瞬きの呼吸 #2

 窓を見遣る。空はレトロなフィルターをかけたように色が薄く、燈子の写真を彷彿とさせる。三階の部室から見下ろす桜のつむじの白さは、花というよりも雪のようだ。それらが散るとき、終わるのは本当に春なのだろうか。
 卒業式は昨日終わった。感染拡大防止のため、在校生は構内に立ち入れないことになっていた。一日中眠り続け、夜になってから朝食を摂った。燈子に連絡をとることはしなかった。燈子は、きっと、梓からのLINEの通知をオフにしていないだろうから。
 サークルとしての卒業式は春休み前に終わっていた。色紙の代わりに写真集を、花束の代わりにフィルムを渡した。その日は燈子の目にも光が溢れ、今思えばそれはただ照明が瞳に映っていただけだったのだろうが、梓は夢を見ているようだった。
 昨年部長が替えたばかりだという蛍光灯、燈子の光だったものに手を伸ばす。届かないと分かっていて、そうする。ふと辺りを見回すと、四回生が置いていた私物の殆どが無くなっていた。がらんどうという言葉は、がらんどうを経験した人が考えたのだろう。現像を忘れたまま失くしてしまったフィルムカメラのように、部室はがらんどうだった。

 燈子は、梓の写真が好きだと言った。リビングでYouTubeを眺めながらくつろいでいるとき、台所で皿洗いをしている親に呼ばれて一時停止を押す。そういう日常的な息吹が、梓の写真から伝わってくるのだ、と説明した。
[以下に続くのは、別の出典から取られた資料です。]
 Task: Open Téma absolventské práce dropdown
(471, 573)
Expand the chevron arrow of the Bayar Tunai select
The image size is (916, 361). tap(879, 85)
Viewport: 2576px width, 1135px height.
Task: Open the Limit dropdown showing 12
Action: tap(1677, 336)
「文章にしたらなんでもないことに聞こえるかもしれんけど、できる人はそうそうおらんよ。飾り気のないありのままの日常を素直に切り取れるんは、梓ちゃんの個性で、才能やと思う」
 燈子から受け取った言葉を、梓はそのまま飲み込んだ。
「なんていうか、そんなん自分では分からんけど、先輩がそう思うんならそうなんやと思います。ありがとうございます。これからも頑張ります」
 嬉しさは本当の感情だった。まじりけのない純粋な。しかし、燈子は諭すように口を開く。「梓ちゃんな」同じ階のどこかの部屋から、空気を刻むドラムの音が聴こえてくる。軽音サークルだ。梓は燈子以外の音に耳を傾けようとしていた。太陽を直視してはいけないように、身をひねり、中耳におうとつをつけた。けれど、梓を劈くのは燈子の言葉だ。
「私がどう言うたとしても、梓ちゃんがそう思えんかったらそう思わんでいいんよ。梓ちゃんには梓ちゃんの軸がある。私も親も関係ない、梓ちゃんだけの軸」
 そのとき、梓はようやく燈子の目の灯りに気がついた。蛍光灯によるものではなく、燈子のなかから生まれた光だ。火先はゆらめき煌めいているが、芯はずっしりと強く、一本の軸が燈子の目の中にあった。梓は燈子のそれを見つめる。
「……先輩。もう一年おってほしいです」
「うん。私もそうしたいけど、でも、できひんから」
「私と一緒に卒業してほしいです」
「うん。先におらんくなってごめん」
「もっと先輩の写真見たいし、私の写真も見てほしい」
 燈子の光がぼやけていく。息を吸うときの鈍い音で、梓は自分が泣いていることに気付いた。燈子は梓の肩を、骨ごと抱きしめる。燈子のからだから滲むやさしい匂いを、梓は肺いっぱいに吸い込んだ。